— Его имя Джироло, живет постоянно в Риме, на Монте-Ватикано. Недавно в Москве он вызвал столкновение двадцати трех машин: тридцать один человек погиб, более полусотни ранено. Зачем ему это понадобилось, мы установить не смогли.
— Полагаю, он пытался убить меня, — Юрий наконец определил, что Кудеяр мог стать союзником и установил общее направление разговора.
— Зачем ему убивать Вас? — голос Кудеяра шелестел так тихо, что шепот Кондрахина казался на его фоне рокотом мотора.
— Он думает, что я намереваюсь убить его.
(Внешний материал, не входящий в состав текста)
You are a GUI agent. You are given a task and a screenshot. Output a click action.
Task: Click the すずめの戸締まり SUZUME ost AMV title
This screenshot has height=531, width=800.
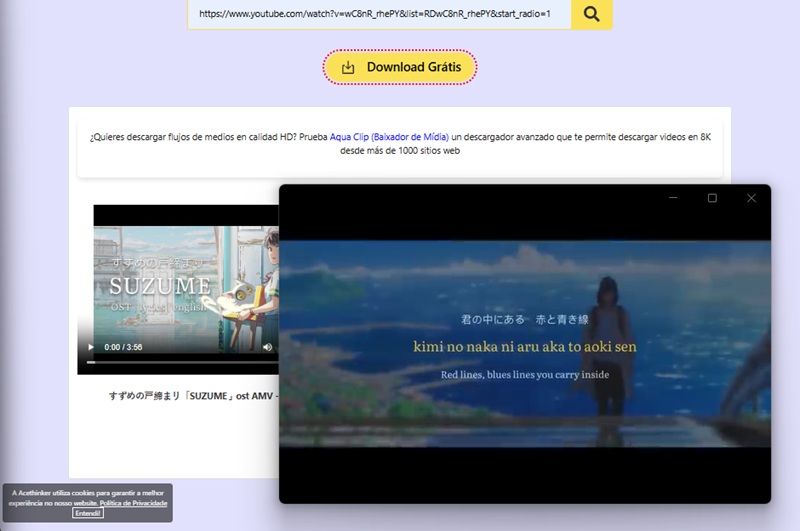(x=190, y=395)
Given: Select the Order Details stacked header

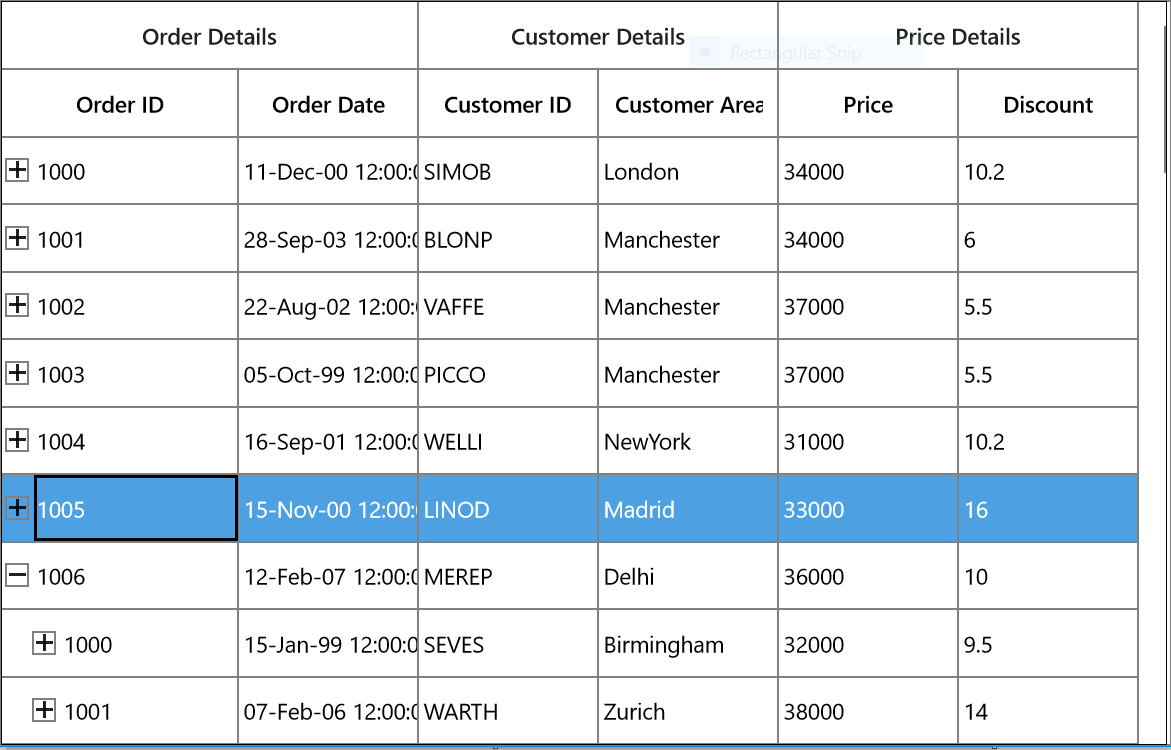Looking at the screenshot, I should click(209, 36).
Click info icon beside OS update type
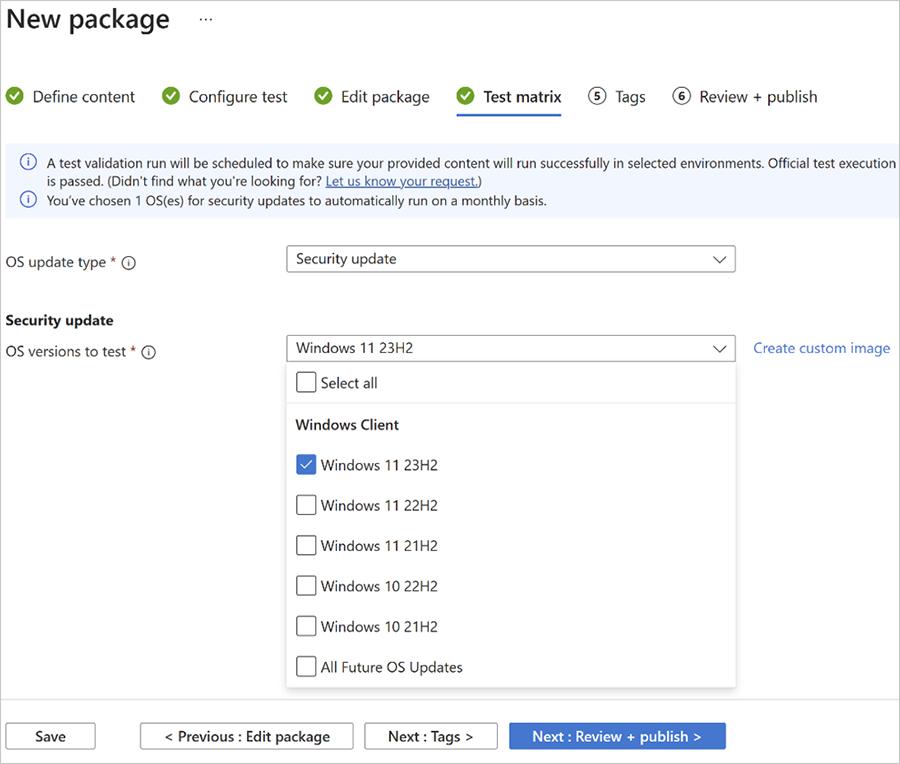900x764 pixels. point(129,263)
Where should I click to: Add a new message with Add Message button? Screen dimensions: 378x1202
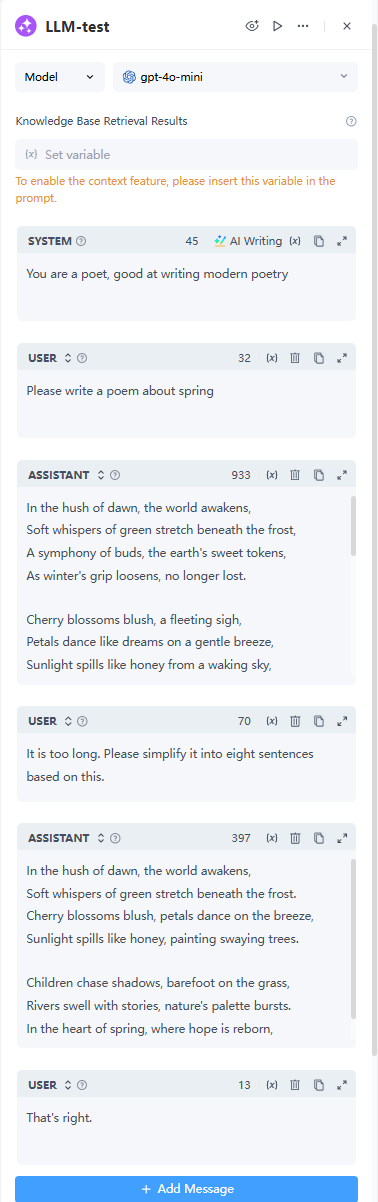click(x=187, y=1189)
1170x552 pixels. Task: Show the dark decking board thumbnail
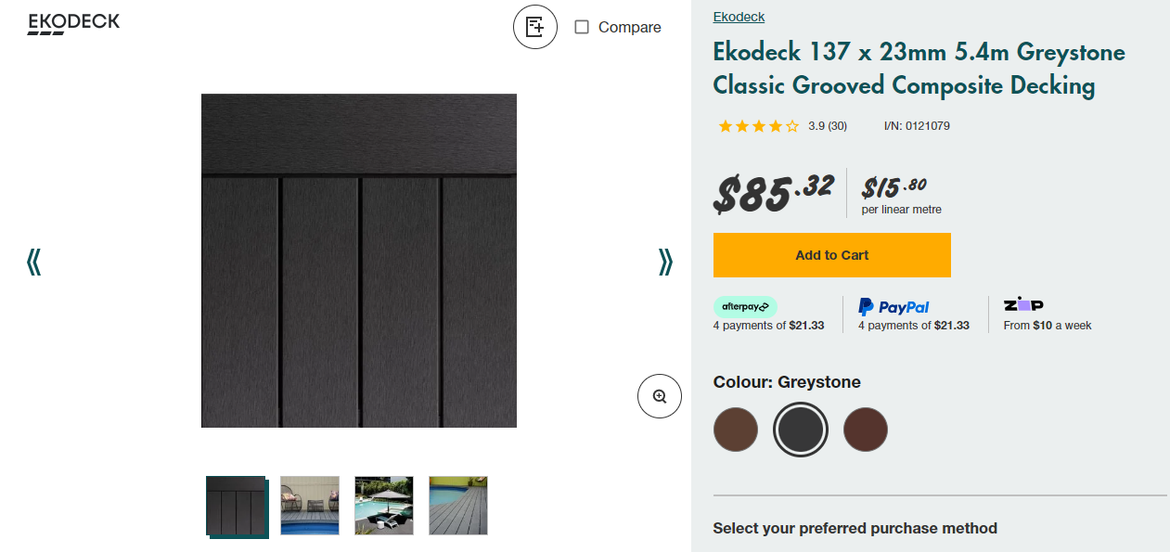(236, 506)

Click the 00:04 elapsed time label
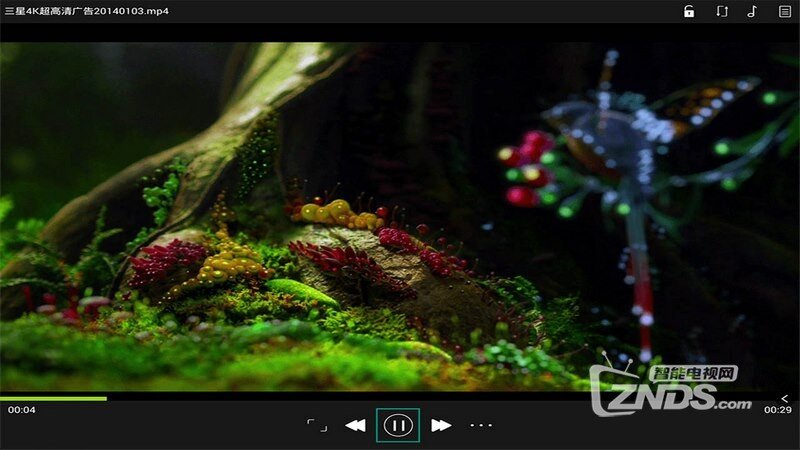click(22, 410)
Не ошибается. У меня нет другого выхода.
— Сможете?
Юрий демонстративно пожал плечами. Если Кудеяр не врал, движение он разглядит и в полной темноте, и в его значении не ошибется.
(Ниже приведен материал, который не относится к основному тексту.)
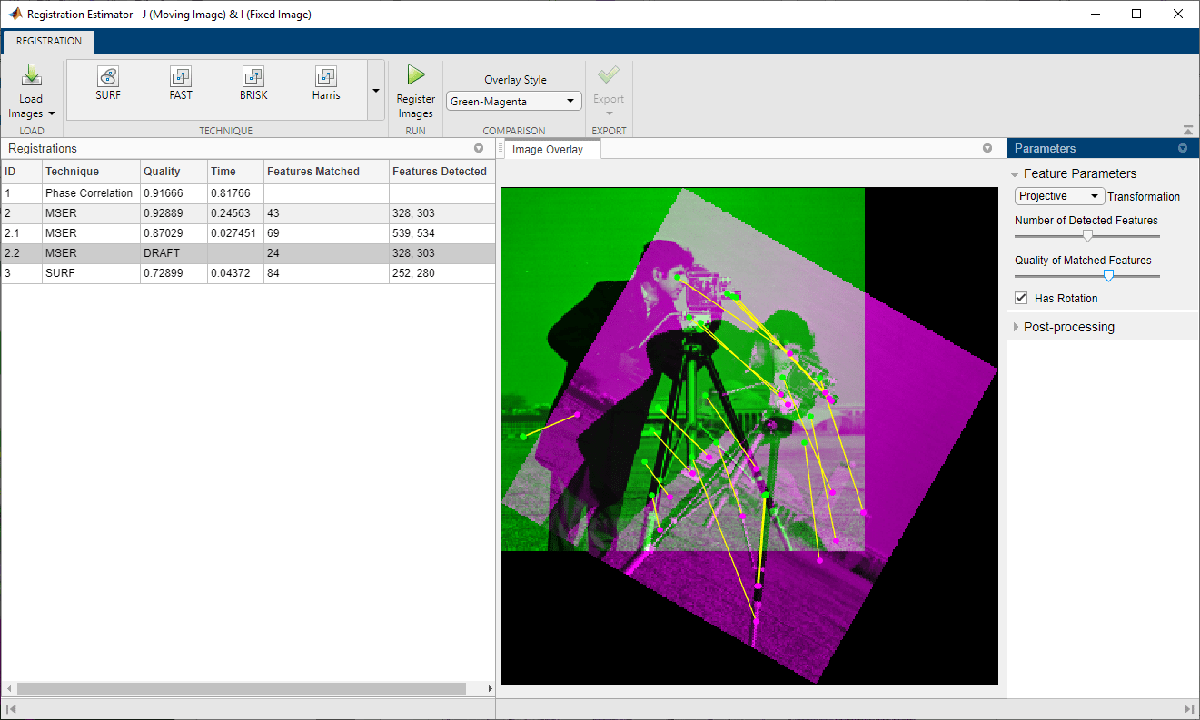Open the Registrations panel options gear
1200x720 pixels.
click(x=478, y=148)
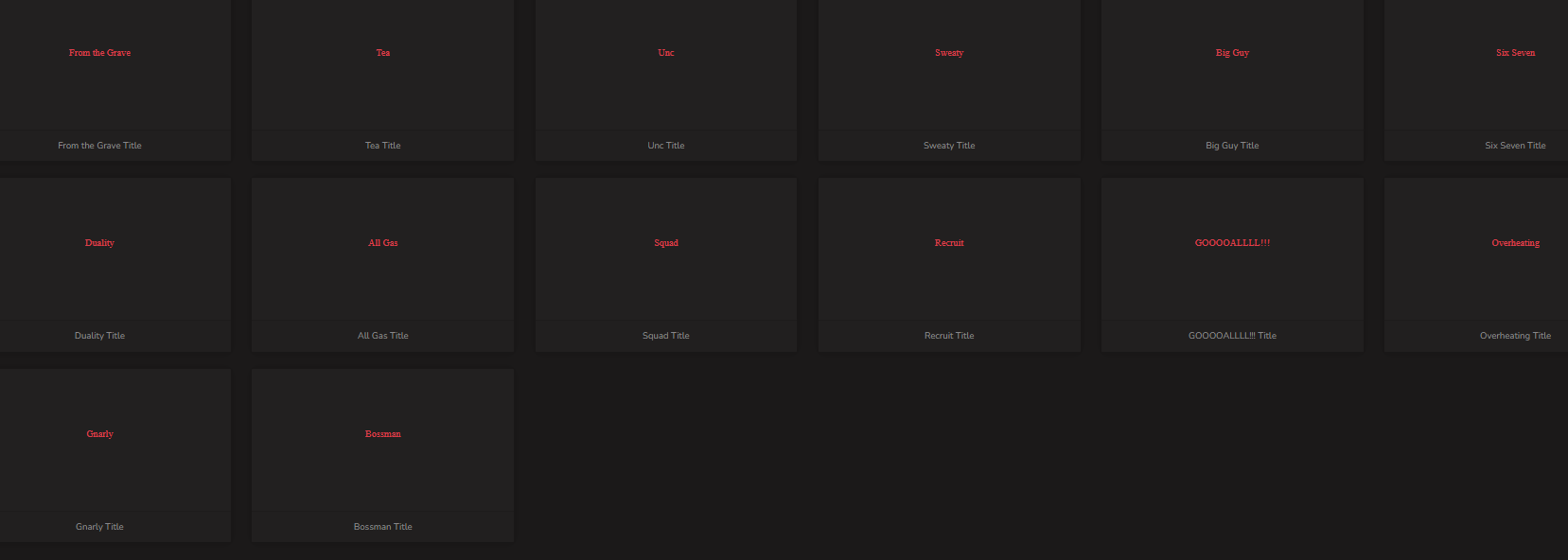
Task: Open the "GOOOOALLLL!!! Title" caption link
Action: pyautogui.click(x=1232, y=336)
— Как давно Вы за ним гоняетесь?
— Лишние вопросы. Помогаете мне, просто не мешаете, или паспортные вопросы расследовать станете?
Кудеяр слегка шевельнулся:
— Напрасно Вы так, Игнатий Давтурович. Джироло убил четверых моих друзей. Как раз лучших, тех, что могли ведунов распознавать, свои мысли скрывать, от порчи людей защищать. У нас таких людей немного и было, а сейчас тех, что остались, можно по пальцам сосчитать. Я Вам сейчас расскажу, как он это сделал…
Тихий шепот Кудеяра в темноте придавал его рассказу дьявольскую достоверность. Воображение Юрия рисовало ему отчетливые картины. Вот Ахмат Барзаев с налитыми кровью глазами кричит, безуспешно пытаясь сорвать с себя высокую шапку горца, которая вдруг сдавила ему череп с такой силой, что кости черепа не выдержали, и мозг Ахмата вслед за глазами потек по окровавленным щекам. Калистрат Суворин, в роскошной меховой шубе лежит в двух метрах от своей калитки, и гладко обклеванный домашними курами череп белеет на окровавленном снегу. Больше часа хрипит, выплевывая кровь из пробитых собственными ребрами легких Георгий Киладзе, зажатый в сложившейся в гармошку машине, пока его пытаются вытащить из груды искореженных остатков. И умирает по дороге в больницу. Кожа Василия Нурикова вдруг покрывается сыпью, с головы до пят, за один день он расчесывает ее до костей и истекает кровью. Его не смогли спасти — до ближайшего города было две сотни верст, а река, единственная дорога сибирской тайги, только-только встала, и лед не держал ни человека, ни коня.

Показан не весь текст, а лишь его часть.